### [Short problem 1]
Retype the records word for word, beginning with the line that contains "Given: Open the Tickets module icon" and continuing through the final line of the records, and omit the pictures.

### [Selected text]
----

Clydesdale
- Full name: Clydesdale Rugby Union Football Club
- Union: Scottish Rugby Union
- Nickname: The Dale
- Founded: 1977
- Location: Stonehouse, South Lanarkshire, Scotland
- Region: South Lanarkshire
- Ground(s): Alexander Hamilton Memorial Park, Stonehouse
- President: Larry Walker
- Coach: David Deuchar
- Captain: Adam Deuchar
- League: West Division Three
- 2019–10: West Non-League, promoted
| 1st kit | 2nd kit |

= Clydesdale RFC (South Lanarkshire) =

Scottish rugby union club, based in Stonehouse

Clydesdale RFC are a South Lanarkshire rugby union club who compete in the of the Scottish Rugby Union leagues. They are currently expanding their Senior and Junior rugby set-ups.

==Formation==

The rugby club was formed in 1977 as a rugby team of the HMRC Centre 1 in East Kilbride, South Lanarkshire.

----

### [Short problem 2]
According to the club profile, what is the name of Clydesdale RFC's home ground?

Records about locating elements on screens:
----

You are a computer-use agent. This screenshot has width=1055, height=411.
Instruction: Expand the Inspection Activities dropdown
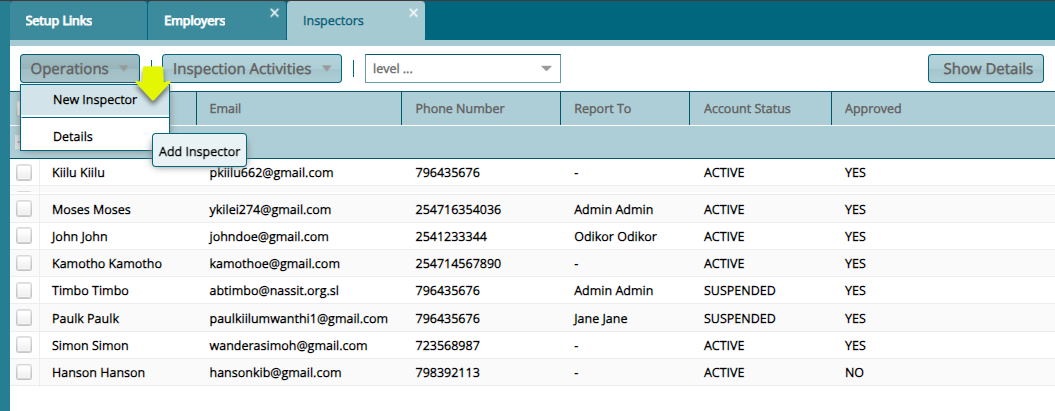click(x=252, y=69)
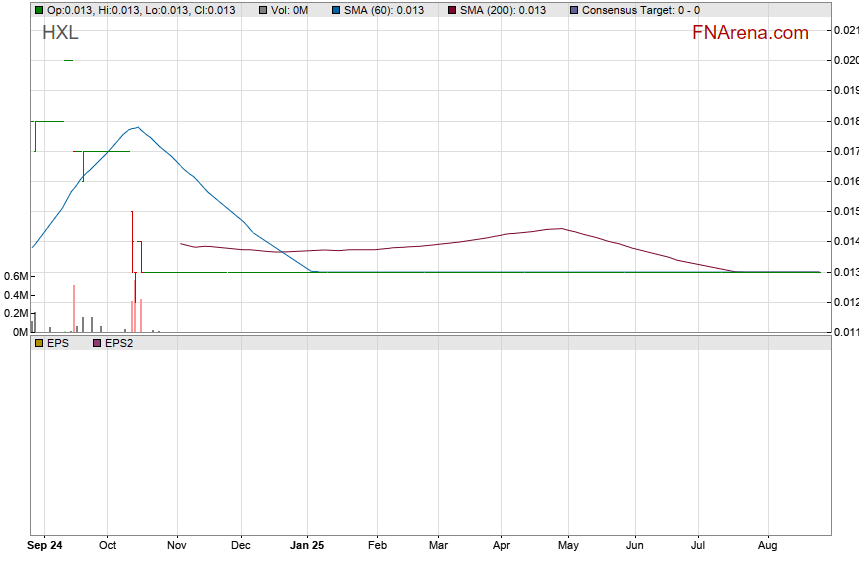Select the Sep 24 date axis label
Image resolution: width=859 pixels, height=566 pixels.
coord(45,546)
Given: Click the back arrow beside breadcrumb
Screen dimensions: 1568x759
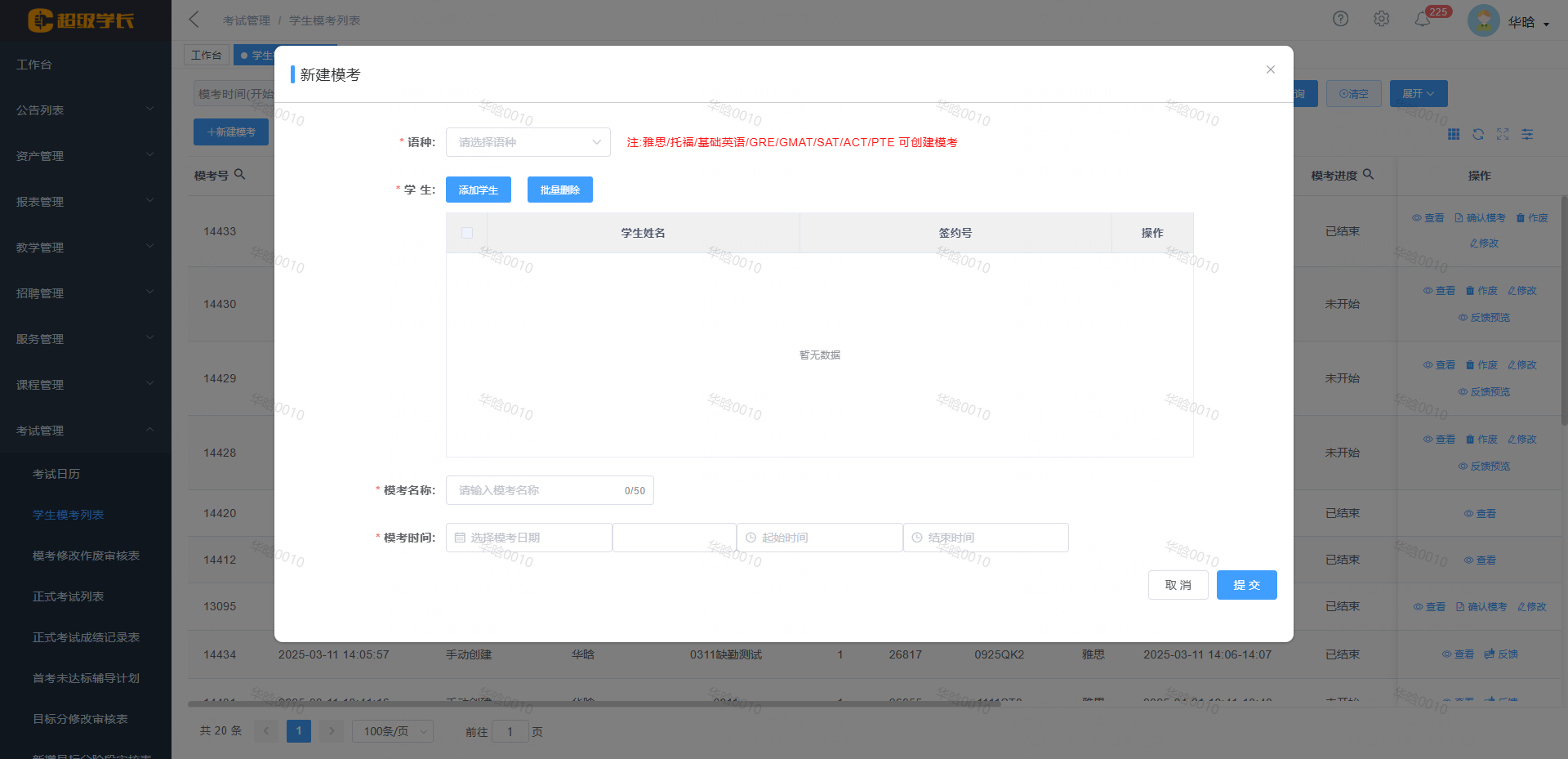Looking at the screenshot, I should [x=194, y=20].
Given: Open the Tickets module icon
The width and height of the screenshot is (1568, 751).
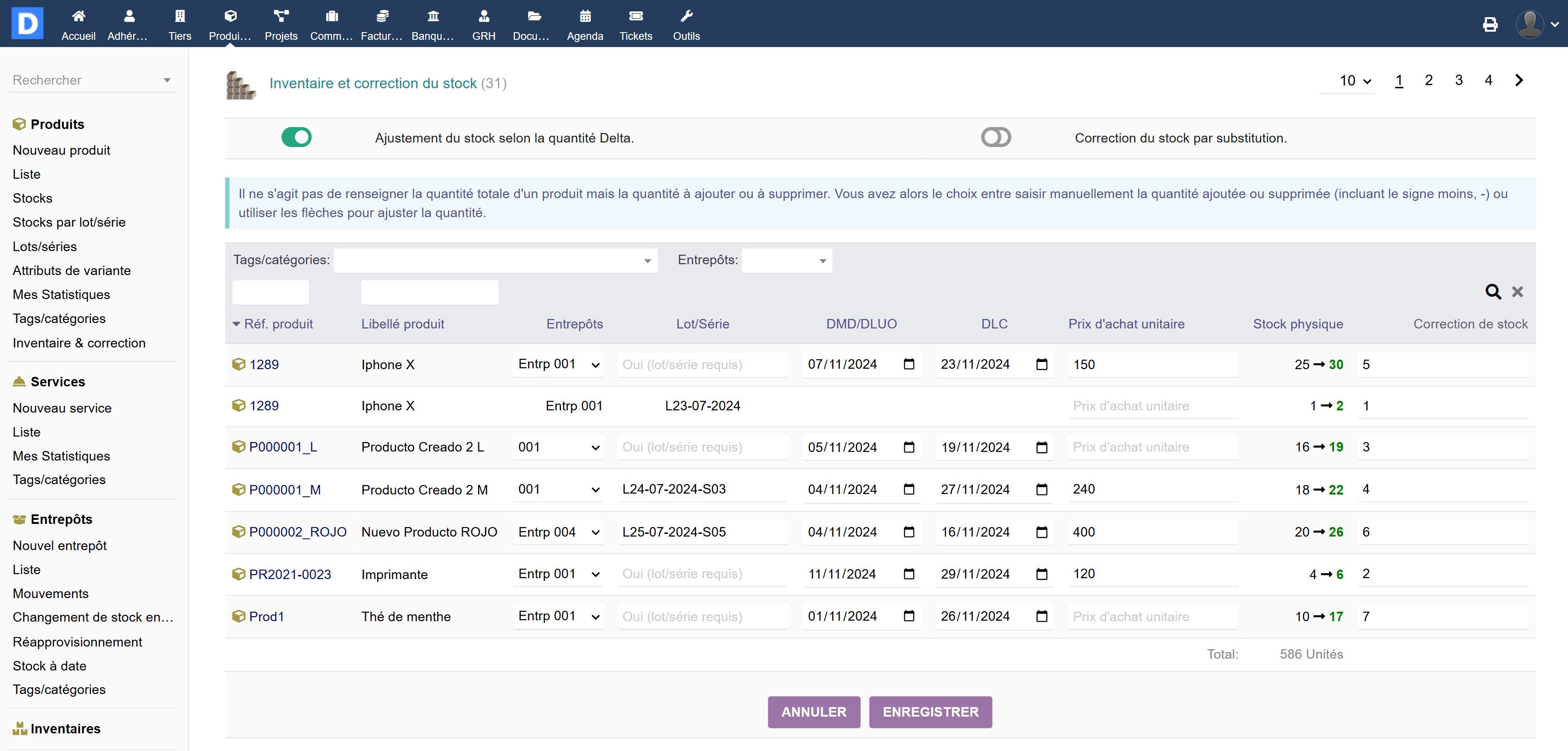Looking at the screenshot, I should tap(636, 16).
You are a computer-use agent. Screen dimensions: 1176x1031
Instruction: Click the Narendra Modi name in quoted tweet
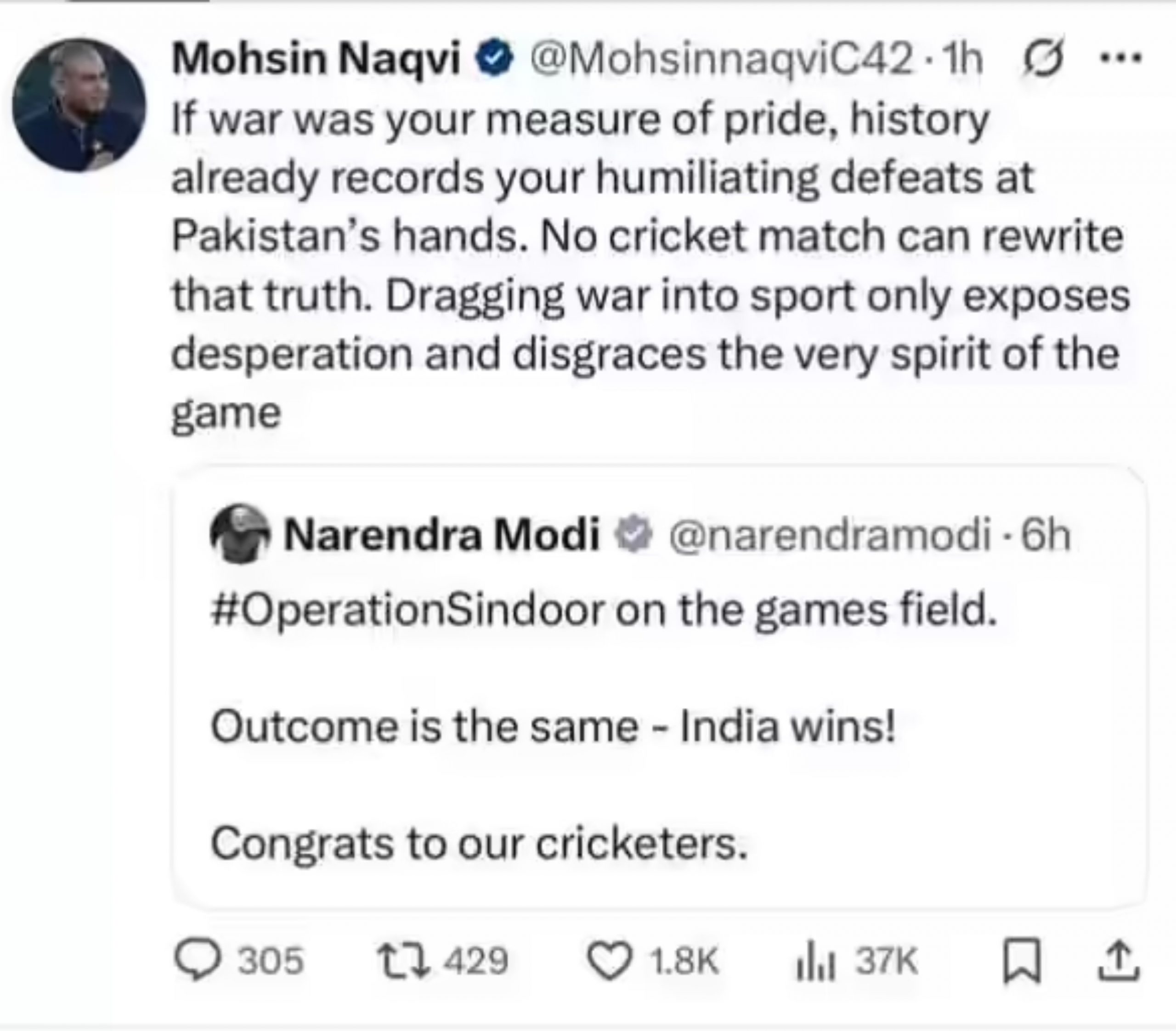(441, 535)
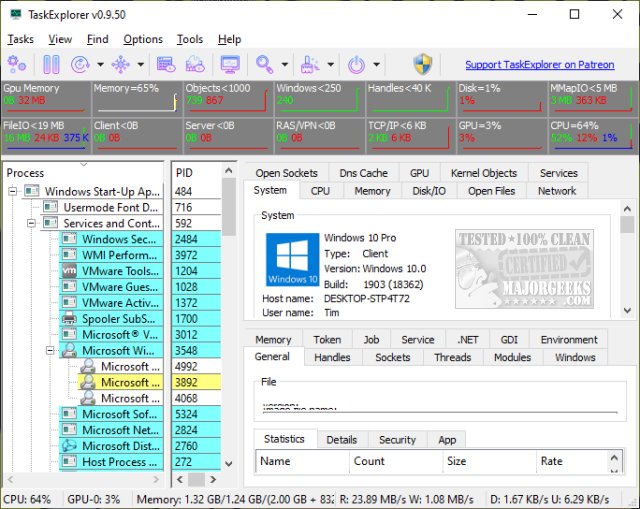Click the refresh rate circular arrow icon
The image size is (640, 509).
coord(80,65)
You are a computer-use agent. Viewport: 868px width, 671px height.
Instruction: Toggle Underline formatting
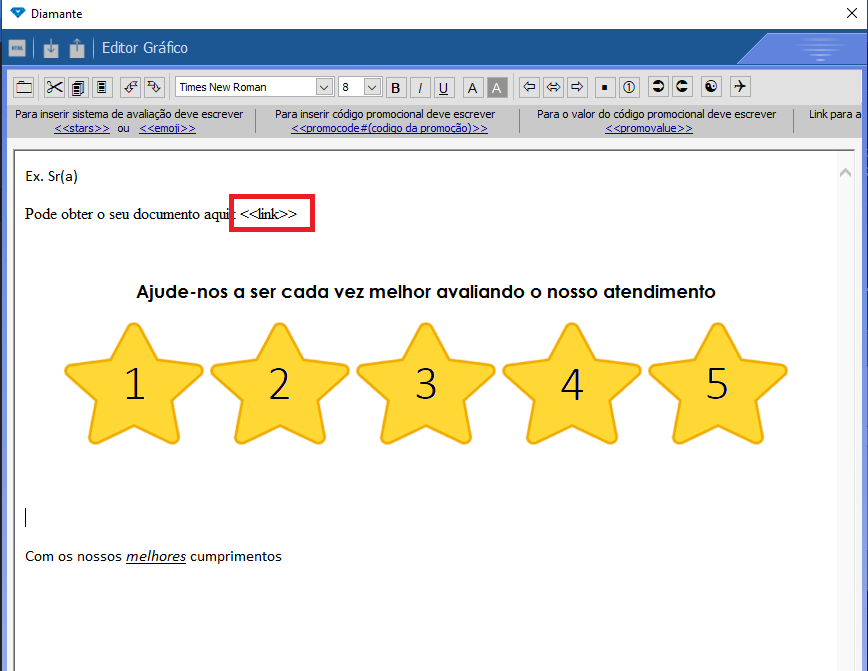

----

### [Expected answer 1]
Given: Open the Tickets module icon
The width and height of the screenshot is (1568, 751).
Looking at the screenshot, I should tap(636, 16).
You are a computer-use agent. Screen dimensions: 1176x1031
Instruction: Click the Narendra Modi name in quoted tweet
(441, 535)
Click the refresh rate circular arrow icon
The image size is (640, 509).
coord(80,65)
You are a computer-use agent. Viewport: 868px width, 671px height.
Instruction: Toggle Underline formatting

### [Expected answer 2]
Alexander Hamilton Memorial Park, Stonehouse